The background to the article is the launch of an initiative by the Food Standards Agency aimed at improving the nutritional value of children’s packed lunches, after a survey found they contained high levels of sugar, salt and fat.
Lyons’s conclusion is that:
None of this advice will help one little bit. It attempts to solve a problem that largely exists in the FSA's own mind, makes parents' lives that little bit harder, and increases an unhealthy obsession with food.I’m not a big fan of the FSA, so I’m usually well disposed to criticism of its activities but not this time. I think Lyons is wrong.
Maybe the advice from the FSA won’t help, government information campaigns aimed at changing consumer behaviour are usually expensive flops, but the problem is real enough.
Poor diet is not only leading to increasing obesity and associated health problems, it has also been cited as a contributory factor in poor academic achievement amongst children from low income families.
If kids were eating a balanced diet at home and getting plenty of exercise, I guess it wouldn’t matter that much if their lunchboxes were full of salt, sugar and fat.
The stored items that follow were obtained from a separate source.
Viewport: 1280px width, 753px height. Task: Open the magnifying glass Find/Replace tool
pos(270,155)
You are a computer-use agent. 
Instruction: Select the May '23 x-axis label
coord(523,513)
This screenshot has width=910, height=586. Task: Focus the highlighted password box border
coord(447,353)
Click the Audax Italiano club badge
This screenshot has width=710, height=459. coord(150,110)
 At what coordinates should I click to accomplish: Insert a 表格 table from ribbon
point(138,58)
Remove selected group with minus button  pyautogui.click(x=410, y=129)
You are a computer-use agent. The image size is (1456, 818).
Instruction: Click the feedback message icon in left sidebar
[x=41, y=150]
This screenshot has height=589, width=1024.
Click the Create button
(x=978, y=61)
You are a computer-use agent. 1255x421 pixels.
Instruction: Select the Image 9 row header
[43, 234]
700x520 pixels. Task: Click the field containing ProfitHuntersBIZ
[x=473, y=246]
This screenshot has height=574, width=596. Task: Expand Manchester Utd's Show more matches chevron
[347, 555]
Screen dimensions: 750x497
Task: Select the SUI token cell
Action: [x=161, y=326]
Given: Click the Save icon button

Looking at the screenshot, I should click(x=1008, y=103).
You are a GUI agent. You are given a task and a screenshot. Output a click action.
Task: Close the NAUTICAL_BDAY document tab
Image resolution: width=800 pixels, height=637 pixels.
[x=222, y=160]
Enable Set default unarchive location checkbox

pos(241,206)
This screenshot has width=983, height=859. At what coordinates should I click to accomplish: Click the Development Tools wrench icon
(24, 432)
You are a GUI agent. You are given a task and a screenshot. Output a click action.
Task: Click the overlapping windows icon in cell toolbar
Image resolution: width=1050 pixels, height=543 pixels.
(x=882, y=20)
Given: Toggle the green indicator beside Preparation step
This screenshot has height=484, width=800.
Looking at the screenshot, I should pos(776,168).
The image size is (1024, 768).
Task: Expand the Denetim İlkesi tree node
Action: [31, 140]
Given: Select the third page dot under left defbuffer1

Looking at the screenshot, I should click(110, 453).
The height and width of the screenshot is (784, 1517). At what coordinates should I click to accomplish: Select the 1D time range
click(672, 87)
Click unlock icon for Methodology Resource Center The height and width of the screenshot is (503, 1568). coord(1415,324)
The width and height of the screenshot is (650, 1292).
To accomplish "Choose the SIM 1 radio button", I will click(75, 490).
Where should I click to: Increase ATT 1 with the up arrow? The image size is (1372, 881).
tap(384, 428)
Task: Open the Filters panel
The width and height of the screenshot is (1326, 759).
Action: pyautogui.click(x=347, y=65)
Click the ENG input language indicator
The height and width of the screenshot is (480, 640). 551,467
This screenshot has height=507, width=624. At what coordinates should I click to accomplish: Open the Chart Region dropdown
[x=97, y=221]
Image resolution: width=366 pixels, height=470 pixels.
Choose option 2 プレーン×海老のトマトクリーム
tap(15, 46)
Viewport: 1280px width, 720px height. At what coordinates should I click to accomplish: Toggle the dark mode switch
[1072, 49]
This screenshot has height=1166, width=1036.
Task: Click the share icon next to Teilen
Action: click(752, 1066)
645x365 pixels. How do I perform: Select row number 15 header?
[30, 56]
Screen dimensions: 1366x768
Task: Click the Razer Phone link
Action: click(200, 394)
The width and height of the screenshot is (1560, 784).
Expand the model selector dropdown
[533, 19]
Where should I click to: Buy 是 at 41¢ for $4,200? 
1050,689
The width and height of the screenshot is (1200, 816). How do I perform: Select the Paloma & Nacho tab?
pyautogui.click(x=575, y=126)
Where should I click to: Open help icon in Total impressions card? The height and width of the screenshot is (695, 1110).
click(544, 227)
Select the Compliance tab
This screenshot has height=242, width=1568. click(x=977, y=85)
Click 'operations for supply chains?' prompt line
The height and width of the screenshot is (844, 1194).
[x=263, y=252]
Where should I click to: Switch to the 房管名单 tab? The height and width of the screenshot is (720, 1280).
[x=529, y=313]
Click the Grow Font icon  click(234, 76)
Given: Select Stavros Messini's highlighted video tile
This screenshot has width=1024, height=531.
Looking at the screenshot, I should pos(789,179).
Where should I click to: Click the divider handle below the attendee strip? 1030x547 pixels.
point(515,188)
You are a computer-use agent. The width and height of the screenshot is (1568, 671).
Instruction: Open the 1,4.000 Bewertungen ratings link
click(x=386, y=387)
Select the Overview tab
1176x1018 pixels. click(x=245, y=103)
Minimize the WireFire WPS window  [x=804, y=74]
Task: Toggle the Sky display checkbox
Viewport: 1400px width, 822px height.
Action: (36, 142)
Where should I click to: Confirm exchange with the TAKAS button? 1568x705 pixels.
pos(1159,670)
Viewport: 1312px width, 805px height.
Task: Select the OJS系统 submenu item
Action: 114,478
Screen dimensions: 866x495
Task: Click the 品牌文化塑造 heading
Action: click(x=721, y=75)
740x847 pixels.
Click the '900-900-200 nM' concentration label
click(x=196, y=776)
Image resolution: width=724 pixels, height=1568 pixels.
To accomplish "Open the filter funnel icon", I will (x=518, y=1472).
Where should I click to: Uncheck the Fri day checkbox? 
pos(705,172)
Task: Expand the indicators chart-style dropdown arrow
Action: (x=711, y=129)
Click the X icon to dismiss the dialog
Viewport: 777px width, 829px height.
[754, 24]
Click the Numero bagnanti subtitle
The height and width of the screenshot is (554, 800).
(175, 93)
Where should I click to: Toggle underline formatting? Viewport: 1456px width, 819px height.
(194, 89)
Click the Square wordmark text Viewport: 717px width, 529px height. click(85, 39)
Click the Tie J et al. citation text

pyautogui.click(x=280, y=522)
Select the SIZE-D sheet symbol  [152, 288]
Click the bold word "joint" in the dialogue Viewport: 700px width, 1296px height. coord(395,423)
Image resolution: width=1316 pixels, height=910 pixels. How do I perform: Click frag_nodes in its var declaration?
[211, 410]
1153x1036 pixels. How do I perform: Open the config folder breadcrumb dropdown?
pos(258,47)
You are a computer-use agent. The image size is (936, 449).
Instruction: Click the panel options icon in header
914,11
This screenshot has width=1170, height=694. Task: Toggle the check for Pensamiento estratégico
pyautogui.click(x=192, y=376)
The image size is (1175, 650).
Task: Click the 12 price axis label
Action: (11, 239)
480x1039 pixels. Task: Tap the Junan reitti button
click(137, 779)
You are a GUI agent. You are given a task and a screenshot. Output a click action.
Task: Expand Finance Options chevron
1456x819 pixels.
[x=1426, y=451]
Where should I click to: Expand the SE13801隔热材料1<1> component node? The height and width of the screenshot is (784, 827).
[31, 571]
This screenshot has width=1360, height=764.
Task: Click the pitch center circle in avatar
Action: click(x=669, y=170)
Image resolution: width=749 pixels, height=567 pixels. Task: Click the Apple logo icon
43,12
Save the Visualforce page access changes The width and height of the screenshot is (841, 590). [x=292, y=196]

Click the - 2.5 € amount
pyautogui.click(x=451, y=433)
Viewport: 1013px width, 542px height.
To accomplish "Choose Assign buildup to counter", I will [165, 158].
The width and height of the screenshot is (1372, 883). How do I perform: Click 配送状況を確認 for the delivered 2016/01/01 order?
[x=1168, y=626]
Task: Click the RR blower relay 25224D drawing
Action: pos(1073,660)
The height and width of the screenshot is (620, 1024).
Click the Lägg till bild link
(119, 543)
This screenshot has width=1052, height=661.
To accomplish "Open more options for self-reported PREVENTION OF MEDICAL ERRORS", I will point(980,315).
But the evidence suggests that many children are not eating a balanced diet and not taking part in physical activities, and it's damaging their health.
I don’t like the government telling me what to do any more than the next guy and they’ve certainly got no business telling people what to eat, but providing information about the consequences of a poor diet seems a reasonable function of government to me.
But hey, if people want fat, unhealthy kids that’s okay, as long as the kids are choosing it too. Right?